START Document

So the concept is that you can build it yourself from Github with all features (see https://xen-orchestra.com/docs/installation.html#from-the-so...) OR deploy a turnkey VM with everything pre-installed (targeting companies) with support on it. Yes, the turnkey VM is having tiers, but it's logical since you have various perimeters in terms of supported features. And it's flat priced :)

Obviously, the turnkey VM (called XOA, Xen Orchestra virtual Appliance) is only meant for businesses and not individuals.

I hope it's more clear.


Yeah, but feels like there's a conflict of interest. Xen Orchestra is made more difficult to deploy than it needs to be, since it'd reduce sales of XOA if it was easy. It's also not obvious on https://xen-orchestra.com that it is actually open source, seems like it's intentionally made confusing to get you to use XOA instead.


How difficult is to make a `yarn && yarn build`?

Also this is important to have a validated/tested environment to deploy your code (that's why a VM is really handy).

Regarding XO website, it was again for historical reasons when we sold mostly to Citrix (where the words "open source" was feared by those customers).

Now we got plans to have a better split between org projects and the whole "stack" to be able to compete with VMware (eg more commercial stuff on Vates website).

Again, most of what you see now is in transition before a clearer model since we have the whole stack control :)

END Document

- **Problem requirements**
In the discussion of Xen Orchestra, what does the name XOA stand for?

START Listing

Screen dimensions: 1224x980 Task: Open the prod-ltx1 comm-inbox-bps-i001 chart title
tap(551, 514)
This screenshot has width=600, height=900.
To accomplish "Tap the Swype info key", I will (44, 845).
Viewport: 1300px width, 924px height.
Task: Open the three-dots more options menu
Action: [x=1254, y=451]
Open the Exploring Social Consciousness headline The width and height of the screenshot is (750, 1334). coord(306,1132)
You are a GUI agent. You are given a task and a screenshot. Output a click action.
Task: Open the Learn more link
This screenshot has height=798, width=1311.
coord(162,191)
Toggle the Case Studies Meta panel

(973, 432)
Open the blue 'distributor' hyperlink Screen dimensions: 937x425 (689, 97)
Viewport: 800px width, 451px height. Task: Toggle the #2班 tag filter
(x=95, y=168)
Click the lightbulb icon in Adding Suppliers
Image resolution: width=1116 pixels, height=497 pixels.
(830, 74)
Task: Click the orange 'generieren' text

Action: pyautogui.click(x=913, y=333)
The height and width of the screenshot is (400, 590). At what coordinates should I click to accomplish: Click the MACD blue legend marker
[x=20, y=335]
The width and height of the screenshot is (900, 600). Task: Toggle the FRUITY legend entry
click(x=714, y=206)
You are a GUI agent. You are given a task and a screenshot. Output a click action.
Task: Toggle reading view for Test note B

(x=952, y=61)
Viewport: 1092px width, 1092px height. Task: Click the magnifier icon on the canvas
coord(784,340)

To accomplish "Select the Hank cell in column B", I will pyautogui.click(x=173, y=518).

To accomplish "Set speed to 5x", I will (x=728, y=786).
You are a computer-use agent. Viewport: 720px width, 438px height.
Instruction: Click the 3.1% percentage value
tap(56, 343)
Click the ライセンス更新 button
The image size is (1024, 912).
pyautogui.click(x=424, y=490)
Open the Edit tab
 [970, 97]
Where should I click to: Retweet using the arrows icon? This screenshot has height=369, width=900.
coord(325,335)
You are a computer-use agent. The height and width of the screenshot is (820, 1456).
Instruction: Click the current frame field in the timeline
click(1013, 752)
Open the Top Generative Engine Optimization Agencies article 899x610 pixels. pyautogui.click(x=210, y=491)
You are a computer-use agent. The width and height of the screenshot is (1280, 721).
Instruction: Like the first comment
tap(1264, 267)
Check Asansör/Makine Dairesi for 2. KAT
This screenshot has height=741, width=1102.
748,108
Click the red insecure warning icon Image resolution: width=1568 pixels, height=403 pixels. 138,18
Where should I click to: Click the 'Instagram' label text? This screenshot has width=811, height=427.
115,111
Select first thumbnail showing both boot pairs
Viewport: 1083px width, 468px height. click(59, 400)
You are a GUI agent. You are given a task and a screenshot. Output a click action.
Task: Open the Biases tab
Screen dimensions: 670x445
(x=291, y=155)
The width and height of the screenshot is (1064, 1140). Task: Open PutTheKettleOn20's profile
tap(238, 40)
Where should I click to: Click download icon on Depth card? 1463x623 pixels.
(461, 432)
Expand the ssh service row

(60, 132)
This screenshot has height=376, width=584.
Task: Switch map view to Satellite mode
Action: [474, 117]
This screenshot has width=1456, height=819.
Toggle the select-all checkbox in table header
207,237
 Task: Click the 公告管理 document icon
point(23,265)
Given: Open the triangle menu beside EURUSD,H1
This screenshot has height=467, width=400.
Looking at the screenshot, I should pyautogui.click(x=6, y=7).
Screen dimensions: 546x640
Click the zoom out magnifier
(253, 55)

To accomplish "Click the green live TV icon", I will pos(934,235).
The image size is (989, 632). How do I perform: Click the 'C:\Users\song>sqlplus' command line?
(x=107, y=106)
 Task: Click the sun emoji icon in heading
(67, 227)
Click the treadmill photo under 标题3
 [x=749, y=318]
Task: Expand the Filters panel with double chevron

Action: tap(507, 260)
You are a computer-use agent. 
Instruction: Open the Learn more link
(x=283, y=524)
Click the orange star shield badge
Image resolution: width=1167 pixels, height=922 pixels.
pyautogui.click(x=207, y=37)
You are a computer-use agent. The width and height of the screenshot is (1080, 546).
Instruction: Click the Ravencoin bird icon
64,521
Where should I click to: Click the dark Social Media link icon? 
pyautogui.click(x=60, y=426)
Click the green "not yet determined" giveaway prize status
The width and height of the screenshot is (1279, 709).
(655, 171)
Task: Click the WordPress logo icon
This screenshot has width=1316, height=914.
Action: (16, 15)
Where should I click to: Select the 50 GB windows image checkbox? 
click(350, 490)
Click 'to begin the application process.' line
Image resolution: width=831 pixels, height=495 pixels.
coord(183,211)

END Listing

- **Answer for the task**
Xen Orchestra virtual Appliance